This topic is kind of slipping into another one of those "Everyone can throw 90+ and it's no big deal."

I agree with all that say "pitching" in the 90s is different than "throwing" in the 90s.

Just as a point of reference...

We see more amateur baseball players than any organization including professional baseball and college. We have written reports on around 4,000 high school age players and hundreds of college players this year alone.

While "throwing" 90 is not pitching 90... "Throwing" 90 or better is not a common thing. In fact, it is quite a gift that most players will never experience.

Without compiling all the data we have stored, I'd guess we see close to 300 high school pitchers each year “topping” out at 90mph or better. On the average this would equate to 4 or 5 in each state. However, states like Texas, Florida and California have many more 90 + arms. Several states have zero high school players with 90+ arms. We probably see less than 50 high school pitchers each year with good secondary pitches and command, who are capable of staying in the 90s consistently for any length of time. These are normally your higher draft picks.

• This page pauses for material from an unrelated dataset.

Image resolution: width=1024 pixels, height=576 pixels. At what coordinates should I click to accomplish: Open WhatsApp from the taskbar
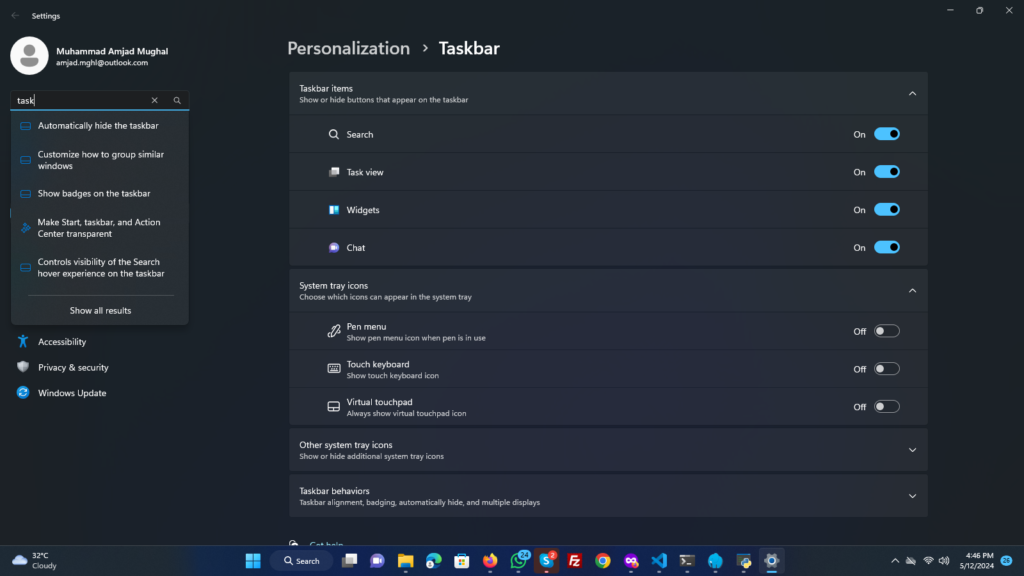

And yes, there is the size issue, but things seem to be changing a little bit regarding that. For pitchers, tall is still more desirable than short to most MLB clubs. It’s another topic, but my personal reason for liking size is not because of injury concerns. I just think the taller a pitcher is, the better downward angle he can create to the plate. Pitching is all about angles! That said, there’s a ton of tall pitchers, so it’s what professional hitters see a lot of. This can give the advantage to the smaller pitcher that they don’t see as often. There’s some not so tall pitchers doing real well in the Big Leagues.

Some of the top amateur programs in the country, ie NorCal, Midland, Ohio Warhawks, Florida Bombers, East Cobb, Houston Heat, are loaded with 90 mph pitchers. Houston Heat had about 6 or 7 of them in winning last year’s PG/BA WWBA Championship. However, this is far from the norm, as many quality teams are lucky to have even one or two 90 mph pitchers. Some have none!

The only reason I bring this up is so that young players don't get discouraged because they hear everyone is throwing 90 mph. That is far from the truth!

Lastly, throwing a baseball 90 mph, even one time, is very special. It doesn't mean an automatic draft pick or even a college scholarship. Throwing 90 by itself is not enough, we all know. It does mean those who can do it have a real good arm that more than 99% of the rest of the players don't possess.

Just as an example… There are colleges who have an abundance of 90+ mph pitchers. Often they are the top programs. Most good DI programs will have at least 1 or 2 pitchers who can throw 90. On a typical college team you’ll see maybe 8 to 10 pitchers who get the bulk of the innings. At places like Georgia Tech, Stanford, Rice, etc. you might see most all of them who are capable of 90+. Other top programs like Miami have been very successful with a combination of 90+ guys and good deceptive pitchers who throw mid 80s at best. The SEC, ACC, Pac10, Big 12, will have a lot of 90+ arms. Other conferences will have a lot less 90+ arms. Point is… there’s a lot of room for those who don’t throw 90 mph!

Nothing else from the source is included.